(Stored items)
■ ■ ■ ■
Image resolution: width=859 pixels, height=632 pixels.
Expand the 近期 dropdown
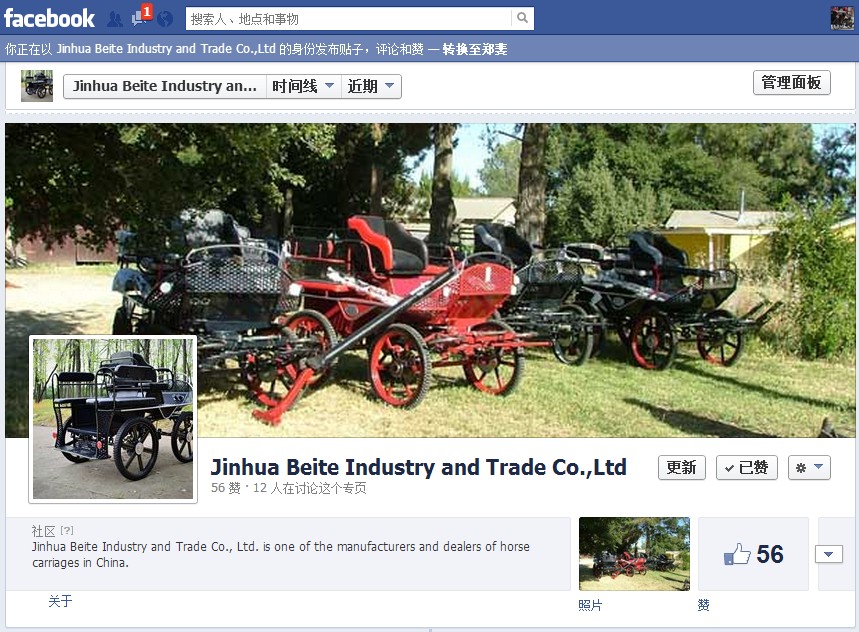tap(371, 86)
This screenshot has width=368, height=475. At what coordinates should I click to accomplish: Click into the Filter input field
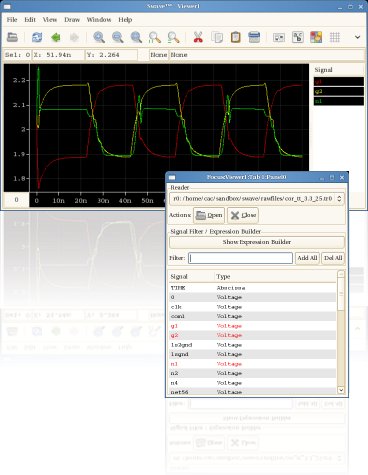pos(240,258)
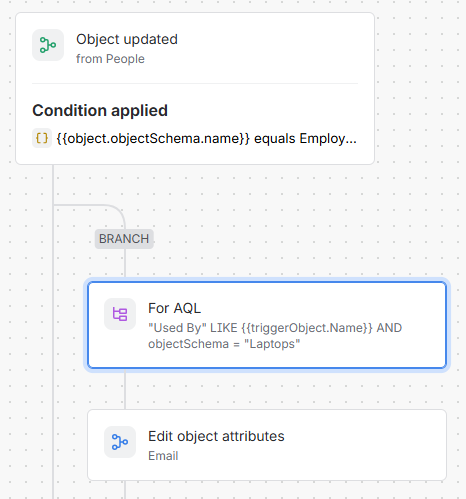The image size is (466, 499).
Task: Click connector line between For AQL and Edit action
Action: pyautogui.click(x=125, y=389)
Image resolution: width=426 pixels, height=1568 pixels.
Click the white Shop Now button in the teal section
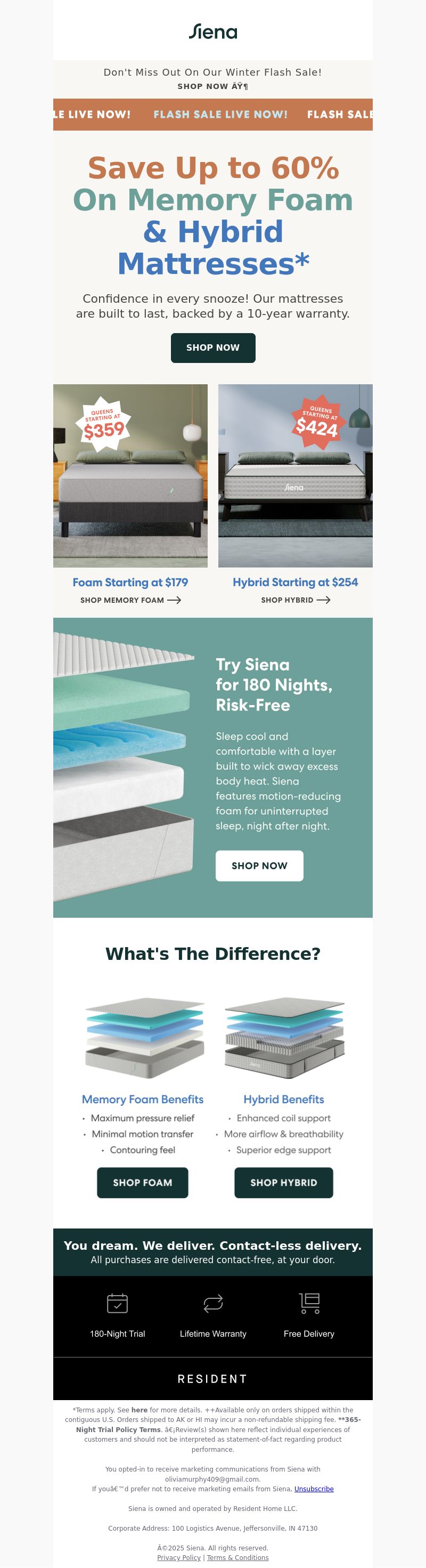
■ ■ ■ ■
Reproduce every line of the listing above verbatim, leaving out the pictures.

*TASK OUTPUT*
Image resolution: width=859 pixels, height=632 pixels.
Expand the 近期 dropdown
tap(371, 86)
This screenshot has width=368, height=475. At what coordinates should I click to accomplish: Click into the Filter input field
pos(240,258)
The image size is (466, 499).
Task: Click connector line between For AQL and Edit action
Action: pyautogui.click(x=125, y=389)
Image resolution: width=426 pixels, height=1568 pixels.
Click the white Shop Now button in the teal section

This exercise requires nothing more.